Depuis que j’ai repris le travail, je vérifie régulièrement qu’il est bien délicat de s’occuper de confrères atteints de cancer. Bien que j’en aie soigné des dizaines au cours de ma carrière, je me sens maintenant un peu plus à même de comprendre certains de leurs angoisses spécifiques et la position bien particulière que leur confère leur profession dans leur analyse de la situation. Mais je ne serai jamais complètement à l’abri d’éventuelles erreurs d’appréciation concernant leur souhait d’être plus ou moins impliqués dans les décisions thérapeutiques, ou la nature des informations qu’ils souhaitent réellement avoir – et peuvent entendre – quant à l’évolution de leur maladie et aux chances réelles de guérison.
Qu’est ce qui change dans une vie de médecin après la maladie ?
Le médecin-malade est souvent ambivalent : lorsqu’il reprend son travail, il souhaite avant tout un droit à l’oubli. Un droit à pouvoir travailler comme les autres sans compassion, sans statut particulier. Mais durant les premiers mois après la reprise, il souhaiterait aussi, sans pouvoir le dire, qu’on tienne un peu compte de son passé récent de malade, que ses confrères n’oublient pas qu’il peut être plus fatigable, anxieux, parfois distant…
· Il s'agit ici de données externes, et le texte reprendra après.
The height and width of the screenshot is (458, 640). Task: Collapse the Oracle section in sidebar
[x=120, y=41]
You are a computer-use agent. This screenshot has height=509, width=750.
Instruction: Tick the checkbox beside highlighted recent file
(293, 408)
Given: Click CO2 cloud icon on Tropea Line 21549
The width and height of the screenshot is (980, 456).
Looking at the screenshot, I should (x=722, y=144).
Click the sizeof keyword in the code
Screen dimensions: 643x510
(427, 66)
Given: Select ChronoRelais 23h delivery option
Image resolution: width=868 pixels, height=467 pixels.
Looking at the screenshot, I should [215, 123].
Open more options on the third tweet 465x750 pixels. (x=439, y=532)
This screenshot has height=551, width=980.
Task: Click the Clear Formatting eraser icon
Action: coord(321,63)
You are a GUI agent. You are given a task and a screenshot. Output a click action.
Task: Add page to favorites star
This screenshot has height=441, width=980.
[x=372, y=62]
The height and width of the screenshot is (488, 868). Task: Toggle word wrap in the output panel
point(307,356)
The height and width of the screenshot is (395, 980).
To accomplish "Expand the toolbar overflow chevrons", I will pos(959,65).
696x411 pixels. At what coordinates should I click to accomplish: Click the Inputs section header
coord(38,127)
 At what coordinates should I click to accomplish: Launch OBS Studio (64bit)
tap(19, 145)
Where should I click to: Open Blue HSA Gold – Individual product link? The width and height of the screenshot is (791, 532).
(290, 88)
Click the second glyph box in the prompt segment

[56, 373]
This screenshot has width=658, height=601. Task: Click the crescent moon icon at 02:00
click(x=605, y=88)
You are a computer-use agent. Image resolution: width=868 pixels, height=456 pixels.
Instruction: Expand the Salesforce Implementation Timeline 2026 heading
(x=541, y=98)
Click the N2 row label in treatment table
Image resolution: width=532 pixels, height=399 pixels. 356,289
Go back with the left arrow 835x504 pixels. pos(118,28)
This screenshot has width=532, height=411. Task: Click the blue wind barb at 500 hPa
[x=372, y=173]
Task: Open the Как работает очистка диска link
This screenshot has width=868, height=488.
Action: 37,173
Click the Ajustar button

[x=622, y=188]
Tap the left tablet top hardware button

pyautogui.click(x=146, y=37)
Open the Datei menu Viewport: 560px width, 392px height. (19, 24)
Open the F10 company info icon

Il me semble évident que le médecin qui a été malade progresse dans la perception des petites et grandes angoisses de ses patients. J’ai progressé aussi dans mon rapport personnel à la médecine en perdant ce sentiment d’invulnérabilité qu’on peut ressentir quand on est un jeune médecin. Je n’ai pas l’impression d’avoir fondamentalement modifié mon approche des patients, mais prends plus de temps pour leur expliquer les modalités thérapeutiques et les effets secondaires, et j’insiste sur l’importance de « se faire plaisir » en ayant des activités agréables et une alimentation attrayante, de continuer à vivre pendant la maladie, en somme.
Je prends aussi plus de temps, en tant qu’enseignant, pour sensibiliser les étudiants quant à la manière d’aborder un patient atteint d’une maladie grave. Cette mission me paraît tout aussi noble que de leur apprendre à interpréter un bilan sanguin ou un scanner. Je les incite à observer le comportement des soignants expérimentés. Ce sont des choses qui ne s’apprennent pas dans les livres.